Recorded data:

● ● ● ● ●

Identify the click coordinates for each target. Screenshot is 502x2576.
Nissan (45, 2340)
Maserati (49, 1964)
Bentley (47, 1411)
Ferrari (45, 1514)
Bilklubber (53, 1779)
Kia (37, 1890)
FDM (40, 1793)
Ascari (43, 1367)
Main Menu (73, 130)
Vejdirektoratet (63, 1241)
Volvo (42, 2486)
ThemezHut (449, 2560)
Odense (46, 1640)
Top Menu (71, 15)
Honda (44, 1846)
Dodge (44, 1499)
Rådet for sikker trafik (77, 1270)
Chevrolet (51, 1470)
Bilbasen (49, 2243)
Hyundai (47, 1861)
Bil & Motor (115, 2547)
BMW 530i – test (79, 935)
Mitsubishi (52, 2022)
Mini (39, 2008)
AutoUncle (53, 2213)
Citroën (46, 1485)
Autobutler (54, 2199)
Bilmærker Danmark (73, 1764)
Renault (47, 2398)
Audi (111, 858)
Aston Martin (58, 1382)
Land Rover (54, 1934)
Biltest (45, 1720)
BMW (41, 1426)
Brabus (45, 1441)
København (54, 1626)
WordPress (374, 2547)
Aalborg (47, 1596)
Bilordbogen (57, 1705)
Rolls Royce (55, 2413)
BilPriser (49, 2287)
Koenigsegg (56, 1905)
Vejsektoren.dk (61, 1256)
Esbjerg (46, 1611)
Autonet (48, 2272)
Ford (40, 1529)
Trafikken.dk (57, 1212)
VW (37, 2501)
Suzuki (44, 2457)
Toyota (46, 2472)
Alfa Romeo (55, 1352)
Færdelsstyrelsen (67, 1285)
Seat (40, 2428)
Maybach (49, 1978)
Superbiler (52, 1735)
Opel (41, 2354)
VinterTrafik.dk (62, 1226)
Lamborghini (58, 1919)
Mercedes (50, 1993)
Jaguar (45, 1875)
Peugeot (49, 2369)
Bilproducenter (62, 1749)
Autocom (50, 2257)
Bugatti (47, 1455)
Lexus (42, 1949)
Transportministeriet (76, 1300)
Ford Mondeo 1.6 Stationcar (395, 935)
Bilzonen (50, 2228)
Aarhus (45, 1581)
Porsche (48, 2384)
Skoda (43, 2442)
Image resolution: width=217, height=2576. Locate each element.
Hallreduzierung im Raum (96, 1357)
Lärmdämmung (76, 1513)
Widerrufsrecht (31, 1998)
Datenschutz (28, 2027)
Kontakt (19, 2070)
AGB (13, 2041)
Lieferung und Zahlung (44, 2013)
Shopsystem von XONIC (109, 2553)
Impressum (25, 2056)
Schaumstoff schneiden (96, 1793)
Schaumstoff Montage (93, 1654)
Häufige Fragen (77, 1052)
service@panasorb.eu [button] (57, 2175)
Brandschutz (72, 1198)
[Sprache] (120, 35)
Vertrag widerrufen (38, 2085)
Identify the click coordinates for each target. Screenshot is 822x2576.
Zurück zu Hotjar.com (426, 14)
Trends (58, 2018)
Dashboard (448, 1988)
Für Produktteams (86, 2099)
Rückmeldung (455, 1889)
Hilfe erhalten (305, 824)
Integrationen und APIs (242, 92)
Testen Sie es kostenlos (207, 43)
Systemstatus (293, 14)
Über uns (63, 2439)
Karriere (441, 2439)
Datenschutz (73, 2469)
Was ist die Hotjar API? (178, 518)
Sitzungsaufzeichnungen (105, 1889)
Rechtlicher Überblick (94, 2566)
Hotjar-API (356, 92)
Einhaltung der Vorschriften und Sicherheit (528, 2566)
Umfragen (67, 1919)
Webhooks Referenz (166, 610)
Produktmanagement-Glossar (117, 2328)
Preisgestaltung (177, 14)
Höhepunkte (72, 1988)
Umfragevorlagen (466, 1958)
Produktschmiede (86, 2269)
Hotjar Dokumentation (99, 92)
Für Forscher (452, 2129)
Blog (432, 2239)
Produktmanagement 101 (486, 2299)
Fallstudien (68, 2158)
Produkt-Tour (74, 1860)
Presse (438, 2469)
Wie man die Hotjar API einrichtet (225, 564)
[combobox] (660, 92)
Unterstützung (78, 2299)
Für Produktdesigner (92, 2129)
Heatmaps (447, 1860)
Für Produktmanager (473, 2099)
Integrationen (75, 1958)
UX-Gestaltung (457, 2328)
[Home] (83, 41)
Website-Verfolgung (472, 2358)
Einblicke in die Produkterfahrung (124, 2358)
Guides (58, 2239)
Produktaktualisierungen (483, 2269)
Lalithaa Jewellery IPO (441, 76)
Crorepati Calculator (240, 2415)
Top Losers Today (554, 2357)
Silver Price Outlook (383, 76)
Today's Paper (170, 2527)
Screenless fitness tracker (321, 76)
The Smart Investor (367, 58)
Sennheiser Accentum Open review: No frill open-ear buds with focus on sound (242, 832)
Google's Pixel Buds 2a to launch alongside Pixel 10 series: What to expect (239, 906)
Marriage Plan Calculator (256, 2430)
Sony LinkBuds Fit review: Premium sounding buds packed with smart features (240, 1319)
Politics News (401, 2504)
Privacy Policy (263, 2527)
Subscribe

● ● ● ● ●

* _EXERCISE INSTRUCTIONS_
Whenever a line in the entries above includes the word "each", pull that line out.

* _EXERCISE RESPONSE_
Identify the click coordinates for each target. Screenshot is 502x2576.
Image resolution: width=217, height=2576. Locate each element.
Identify the click coordinates for each target. Screenshot is 822x2576.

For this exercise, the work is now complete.